On 18 march 2021 there were 2736 deaths recorded in the prior 24 hours. It was an incomprehensible amount of daily deaths. In order to help others understand it, this bot posted a message every 31 seconds during the subsequent 24 hours. The messages read “1 death”, “2 deaths”, “3 deaths” etc.

Data visualization is not about making data visible for the eye, it’s making it visible for the mind. This is one of such examples. View the source code of a sad but realistic visualization.

Twitter decided those were too many deaths and shut down the API for this project. Even an API knows when too many people are dying.

Numerical Systems Simulator

One of my early projects in university was a simulator that allowed users with no programming knowledge to explore parameter spaces in dynamical systems. Displaying phase diagrams, basin of attractions, detecting attractors and fixed orbits. This project was advised by professor Eduardo Colli and allowed me to explore numerical simulations without fear. It became a strong mark of my work in mathematics, statistics and algorithms which I ended up applying later in other fields of knowledge including my educational company and my magic pursuit.

An article was published on the implementation and usage of the software.

Because it was created before Github, its code was maintained in SVN repositories. Its early implementation was moved to Github in 2020. There were a few other proof of concepts later made in Python and a distributed example using Redis as the data server.

 
 

All your trademarks are belong to us

Making use of generative art, I am the trademark owner on all possible deck brands that were not available until then. Deck designs are randomly generated. It was a project for NYU Media Law course that discussed the limitations of trademark law facing generative applications.
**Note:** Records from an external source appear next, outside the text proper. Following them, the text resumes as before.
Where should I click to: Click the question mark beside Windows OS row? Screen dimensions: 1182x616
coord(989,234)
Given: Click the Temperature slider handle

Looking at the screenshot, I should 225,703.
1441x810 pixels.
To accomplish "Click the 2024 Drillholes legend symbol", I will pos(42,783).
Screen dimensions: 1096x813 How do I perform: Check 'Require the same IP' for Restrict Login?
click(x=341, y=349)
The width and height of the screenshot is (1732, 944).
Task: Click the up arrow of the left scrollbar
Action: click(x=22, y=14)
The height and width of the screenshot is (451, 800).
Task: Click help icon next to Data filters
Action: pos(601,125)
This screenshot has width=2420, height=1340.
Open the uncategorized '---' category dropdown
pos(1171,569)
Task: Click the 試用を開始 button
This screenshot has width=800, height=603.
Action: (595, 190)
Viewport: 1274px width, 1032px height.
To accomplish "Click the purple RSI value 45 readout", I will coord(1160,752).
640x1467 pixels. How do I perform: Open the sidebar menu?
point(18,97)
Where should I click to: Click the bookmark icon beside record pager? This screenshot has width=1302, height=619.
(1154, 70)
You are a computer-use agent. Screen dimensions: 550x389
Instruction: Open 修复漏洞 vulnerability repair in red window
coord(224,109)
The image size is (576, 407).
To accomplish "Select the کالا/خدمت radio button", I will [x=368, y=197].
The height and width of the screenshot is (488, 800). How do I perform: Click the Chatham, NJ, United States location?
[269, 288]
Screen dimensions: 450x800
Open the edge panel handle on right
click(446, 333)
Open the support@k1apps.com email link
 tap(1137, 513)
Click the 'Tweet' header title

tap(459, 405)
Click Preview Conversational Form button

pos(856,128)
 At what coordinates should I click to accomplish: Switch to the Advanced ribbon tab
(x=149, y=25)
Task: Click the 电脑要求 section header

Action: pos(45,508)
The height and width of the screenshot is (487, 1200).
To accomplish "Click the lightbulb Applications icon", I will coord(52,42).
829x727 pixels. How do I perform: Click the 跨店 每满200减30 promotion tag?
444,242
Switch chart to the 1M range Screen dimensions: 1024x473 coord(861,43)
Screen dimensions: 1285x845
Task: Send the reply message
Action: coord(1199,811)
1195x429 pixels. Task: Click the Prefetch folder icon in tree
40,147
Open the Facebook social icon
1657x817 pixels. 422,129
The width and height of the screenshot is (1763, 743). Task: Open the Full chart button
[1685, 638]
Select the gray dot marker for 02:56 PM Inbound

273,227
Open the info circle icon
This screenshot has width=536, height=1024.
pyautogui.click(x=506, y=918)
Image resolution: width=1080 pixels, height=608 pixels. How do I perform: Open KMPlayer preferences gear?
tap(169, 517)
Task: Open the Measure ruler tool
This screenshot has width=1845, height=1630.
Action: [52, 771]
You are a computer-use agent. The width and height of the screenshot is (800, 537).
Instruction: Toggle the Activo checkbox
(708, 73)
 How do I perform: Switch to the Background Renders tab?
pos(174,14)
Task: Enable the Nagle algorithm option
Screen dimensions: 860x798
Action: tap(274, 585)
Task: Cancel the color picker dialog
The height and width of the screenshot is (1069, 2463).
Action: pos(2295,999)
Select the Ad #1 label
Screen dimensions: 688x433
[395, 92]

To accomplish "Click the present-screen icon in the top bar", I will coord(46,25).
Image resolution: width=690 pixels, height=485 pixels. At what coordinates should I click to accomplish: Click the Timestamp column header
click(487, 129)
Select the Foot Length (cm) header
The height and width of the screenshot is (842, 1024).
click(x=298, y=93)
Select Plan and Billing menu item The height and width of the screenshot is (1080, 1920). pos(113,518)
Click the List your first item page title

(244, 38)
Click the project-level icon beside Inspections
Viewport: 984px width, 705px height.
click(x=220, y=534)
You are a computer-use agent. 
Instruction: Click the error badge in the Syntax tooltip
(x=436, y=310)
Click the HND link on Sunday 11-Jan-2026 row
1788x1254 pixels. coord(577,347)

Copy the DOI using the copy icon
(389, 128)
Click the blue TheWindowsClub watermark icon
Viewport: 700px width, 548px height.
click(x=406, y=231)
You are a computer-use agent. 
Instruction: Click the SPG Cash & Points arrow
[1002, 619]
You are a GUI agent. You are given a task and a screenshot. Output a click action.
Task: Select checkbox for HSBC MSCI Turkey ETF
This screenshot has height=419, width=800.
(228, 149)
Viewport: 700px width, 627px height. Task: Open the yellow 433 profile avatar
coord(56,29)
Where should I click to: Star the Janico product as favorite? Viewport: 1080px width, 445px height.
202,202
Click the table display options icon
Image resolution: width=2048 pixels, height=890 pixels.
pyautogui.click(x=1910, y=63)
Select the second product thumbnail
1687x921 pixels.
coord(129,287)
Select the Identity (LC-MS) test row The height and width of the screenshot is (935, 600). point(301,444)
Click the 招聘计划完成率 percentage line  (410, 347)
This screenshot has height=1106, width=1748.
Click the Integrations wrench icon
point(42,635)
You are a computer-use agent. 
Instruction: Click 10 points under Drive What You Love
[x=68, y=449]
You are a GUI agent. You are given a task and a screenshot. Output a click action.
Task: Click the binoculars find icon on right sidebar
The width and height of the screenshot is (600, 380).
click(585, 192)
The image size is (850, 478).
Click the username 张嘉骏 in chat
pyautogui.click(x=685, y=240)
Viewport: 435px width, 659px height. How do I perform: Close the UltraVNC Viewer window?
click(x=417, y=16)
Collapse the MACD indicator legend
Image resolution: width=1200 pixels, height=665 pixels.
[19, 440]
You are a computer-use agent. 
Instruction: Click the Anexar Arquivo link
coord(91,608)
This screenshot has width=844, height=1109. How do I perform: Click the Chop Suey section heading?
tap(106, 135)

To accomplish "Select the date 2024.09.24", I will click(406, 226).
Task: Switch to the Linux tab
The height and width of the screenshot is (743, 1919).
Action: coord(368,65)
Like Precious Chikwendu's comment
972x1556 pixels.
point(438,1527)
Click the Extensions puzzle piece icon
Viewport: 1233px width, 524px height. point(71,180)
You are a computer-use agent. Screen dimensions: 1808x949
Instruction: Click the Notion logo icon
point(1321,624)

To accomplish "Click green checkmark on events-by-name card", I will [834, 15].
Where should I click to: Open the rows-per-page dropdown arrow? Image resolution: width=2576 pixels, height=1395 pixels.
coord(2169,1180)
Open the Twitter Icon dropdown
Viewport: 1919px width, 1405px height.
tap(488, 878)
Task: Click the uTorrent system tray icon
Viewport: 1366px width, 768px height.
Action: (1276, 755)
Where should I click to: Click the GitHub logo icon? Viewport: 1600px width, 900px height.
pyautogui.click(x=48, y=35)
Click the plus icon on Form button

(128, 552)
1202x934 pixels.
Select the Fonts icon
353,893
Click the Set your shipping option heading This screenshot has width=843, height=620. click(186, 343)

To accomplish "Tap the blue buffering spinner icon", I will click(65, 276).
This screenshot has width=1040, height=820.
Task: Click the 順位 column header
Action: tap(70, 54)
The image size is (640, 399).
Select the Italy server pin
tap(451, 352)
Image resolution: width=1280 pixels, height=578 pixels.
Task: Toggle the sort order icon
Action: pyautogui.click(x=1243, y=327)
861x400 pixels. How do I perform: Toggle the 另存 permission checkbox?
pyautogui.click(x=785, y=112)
Code for the brand generator and code for the randomly generated designs.

 

NASA Memory game

My son loves space so I created a memory game generator using NASA images and used the process as a teaching tool for basic python web and image processing apis. Code is available here.

 

Detecting exoplanets with Arduino

A simple idea. First, create a “solar system” with Arduino, where planets orbit a star (light source). Second, create a “telescope” which is a light sensor. It works as a planet detector using transit photometry in the comfort of your living room. Video here.